Koruma konusunda ısrar

Şarku’l Avsat’ın Independent Arabia'dan aktardığı hbaere göre, Suveyda Askeri Konseyi Komutanı Tarık el-Şuvey, “Konsey güçleri ile oluşumlarının mevcut durum nedeniyle tam anlamıyla seferber ve hazır olduğunu” söyledi. İsrail’in Suveyda şehrine havadan bir indirme yaptığı veya herhangi bir taraftan herhangi bir askeri yardım veya ekipman geldiği haberlerini reddetti. Bu açıklama, İsrail uçaklarının başkent Şam yakınlarındaki birkaç bölge de dahil olmak üzere Suriye'deki birçok bölgede kapsamlı hava saldırıları gerçekleştirdiği bir sırada, İsrail helikopterlerinin bölgede uçtuğuna ve iniş yaptığına dair haberlerin ardından geldi. İsrail saldırıları, İsrail hükümetinin, Kasiyun Dağı'ndaki boş alanlar ile Suriye Devlet Başkanı Ahmed Şara'nın heyetleri ve ziyaretçileri kabul ettiği Halk Sarayı'nın dış duvarına bitişik noktaları hedef alan uyarıcı hava saldırılarının ardından daha fazla hava saldırısı düzenleme kararının akabinde gerçekleşti.

İsrail saldırıları Arap ve uluslararası toplum tarafından kınandı. Ancak Dürzi bölgelerindeki askeri olaylar ABD Dışişleri Bakanlığı'nı Suriye'deki Dürzi topluluğu üyelerine yönelik şiddet eylemlerini ve provokatif söylemi kınamaya yöneltti.
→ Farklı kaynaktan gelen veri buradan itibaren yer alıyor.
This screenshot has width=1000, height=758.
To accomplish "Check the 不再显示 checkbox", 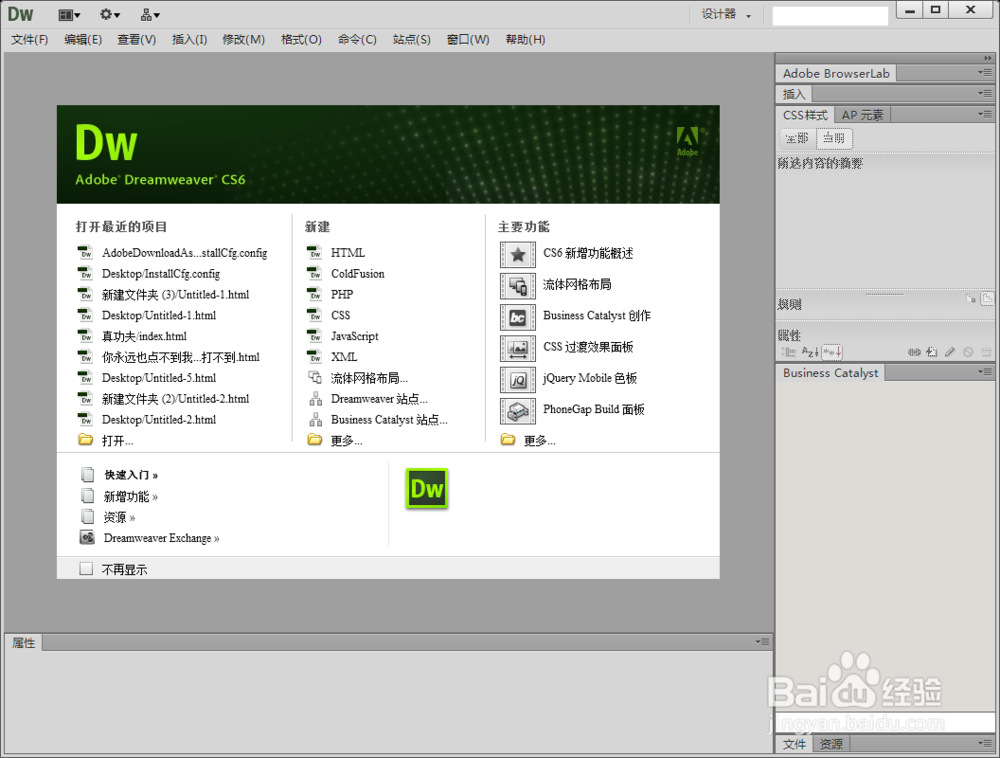I will (87, 568).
Dışişleri Bakanlığı Sözcüsü Tammy Bruce, “Geçiş süreci makamları devam eden çatışmaları durdurma, şiddete başvuranlardan ve sivillere zarar verenlerden hesap sorma, tüm Suriyelilerin güvenliğini sağlama sorumluluğunu taşımaktadır” dedi. Bruce, “Mezhepçilik Suriye'yi ve bölgeyi kaosa ve daha fazla şiddete sürüklemekten başka bir işe yaramayacaktır” diye ekledi. Yine Bruce, “Suriyeliler farklılıklarını barışçıl bir şekilde ve müzakereler yoluyla çözme yeteneğine sahiptir. Bu nedenle, gelecekte etnik ve dini azınlıklar da dahil olmak üzere tüm Suriyeli grupları koruyan ve bütünleştiren, onları temsil eden bir hükümet çağrısında bulunuyoruz” dedi. Ülkedeki Dürzi krizini kontrol altına alma yönünde çeşitli tarafların girişimleri oldu ve bunların en önemlisi Dürzi lider ve Lübnanlı İlerici Sosyalist Parti Başkanı Velid Canbolat'ın girişimi ve Suriye Cumhurbaşkanı ile görüşmesiydi. Canbolat’ın görüşmenin çok verimli olduğu açıklamasına rağmen, gerginlik hakim olmayı sürdürüyor. İlerici Sosyalist Parti'nin toplantıyla ilgili yaptığı açıklamada, her iki tarafın da can kaybından duyduğu üzüntünün dile getirildiği, Suriye devletinin anavatanın ve vatandaşların güvenliğini koruma sorumluluklarını yerine getirmesi gerektiğinin vurgulandığı belirtildi.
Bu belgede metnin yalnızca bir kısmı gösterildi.